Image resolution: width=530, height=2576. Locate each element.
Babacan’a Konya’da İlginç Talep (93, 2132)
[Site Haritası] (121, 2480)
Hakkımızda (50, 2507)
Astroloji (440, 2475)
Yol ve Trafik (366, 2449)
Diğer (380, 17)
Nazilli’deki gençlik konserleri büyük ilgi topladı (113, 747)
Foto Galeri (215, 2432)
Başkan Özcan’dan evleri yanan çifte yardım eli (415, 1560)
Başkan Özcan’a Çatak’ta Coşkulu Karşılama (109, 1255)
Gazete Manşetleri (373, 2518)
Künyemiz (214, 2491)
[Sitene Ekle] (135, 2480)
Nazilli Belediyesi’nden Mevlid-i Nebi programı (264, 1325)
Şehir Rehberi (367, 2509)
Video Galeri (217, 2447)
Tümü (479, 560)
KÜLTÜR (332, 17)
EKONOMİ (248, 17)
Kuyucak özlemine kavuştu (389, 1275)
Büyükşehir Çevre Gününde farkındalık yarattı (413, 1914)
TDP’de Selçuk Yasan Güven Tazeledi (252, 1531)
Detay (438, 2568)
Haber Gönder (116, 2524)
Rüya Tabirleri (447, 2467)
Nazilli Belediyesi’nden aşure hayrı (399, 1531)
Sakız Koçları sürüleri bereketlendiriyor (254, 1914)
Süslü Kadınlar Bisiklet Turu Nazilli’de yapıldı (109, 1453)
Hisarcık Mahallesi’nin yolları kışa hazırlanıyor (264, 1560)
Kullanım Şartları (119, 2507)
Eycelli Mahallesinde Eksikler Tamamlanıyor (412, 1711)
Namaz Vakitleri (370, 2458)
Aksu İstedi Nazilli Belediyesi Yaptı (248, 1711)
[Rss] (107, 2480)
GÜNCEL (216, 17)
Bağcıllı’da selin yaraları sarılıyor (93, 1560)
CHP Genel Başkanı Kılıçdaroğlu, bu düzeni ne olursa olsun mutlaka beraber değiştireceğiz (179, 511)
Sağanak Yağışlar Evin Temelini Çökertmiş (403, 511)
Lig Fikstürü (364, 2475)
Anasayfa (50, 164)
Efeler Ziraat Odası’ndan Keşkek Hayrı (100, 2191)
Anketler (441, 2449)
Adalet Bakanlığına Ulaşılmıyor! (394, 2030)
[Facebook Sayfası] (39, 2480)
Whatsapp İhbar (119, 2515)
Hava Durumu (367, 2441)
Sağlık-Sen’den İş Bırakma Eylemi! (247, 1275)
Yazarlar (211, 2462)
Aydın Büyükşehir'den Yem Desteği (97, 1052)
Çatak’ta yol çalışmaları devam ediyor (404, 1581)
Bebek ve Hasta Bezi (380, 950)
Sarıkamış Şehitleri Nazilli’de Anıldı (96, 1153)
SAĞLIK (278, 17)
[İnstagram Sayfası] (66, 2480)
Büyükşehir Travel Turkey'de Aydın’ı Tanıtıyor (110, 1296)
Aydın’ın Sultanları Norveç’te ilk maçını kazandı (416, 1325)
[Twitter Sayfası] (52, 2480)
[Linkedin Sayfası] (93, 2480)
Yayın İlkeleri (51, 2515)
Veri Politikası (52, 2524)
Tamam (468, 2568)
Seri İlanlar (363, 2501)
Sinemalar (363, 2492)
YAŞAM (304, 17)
--------------------
## What to do:
Everything from the line with "Lig Fikstürü (364, 2475)" down to the final line above is to be retyped exactly. Leave the earlier lines out.

## Response to this task:
Lig Fikstürü (364, 2475)
Anasayfa (50, 164)
Efeler Ziraat Odası’ndan Keşkek Hayrı (100, 2191)
Anketler (441, 2449)
Adalet Bakanlığına Ulaşılmıyor! (394, 2030)
[Facebook Sayfası] (39, 2480)
Whatsapp İhbar (119, 2515)
Hava Durumu (367, 2441)
Sağlık-Sen’den İş Bırakma Eylemi! (247, 1275)
Yazarlar (211, 2462)
Aydın Büyükşehir'den Yem Desteği (97, 1052)
Çatak’ta yol çalışmaları devam ediyor (404, 1581)
Bebek ve Hasta Bezi (380, 950)
Sarıkamış Şehitleri Nazilli’de Anıldı (96, 1153)
SAĞLIK (278, 17)
[İnstagram Sayfası] (66, 2480)
Büyükşehir Travel Turkey'de Aydın’ı Tanıtıyor (110, 1296)
Aydın’ın Sultanları Norveç’te ilk maçını kazandı (416, 1325)
[Twitter Sayfası] (52, 2480)
[Linkedin Sayfası] (93, 2480)
Yayın İlkeleri (51, 2515)
Veri Politikası (52, 2524)
Tamam (468, 2568)
Seri İlanlar (363, 2501)
Sinemalar (363, 2492)
YAŞAM (304, 17)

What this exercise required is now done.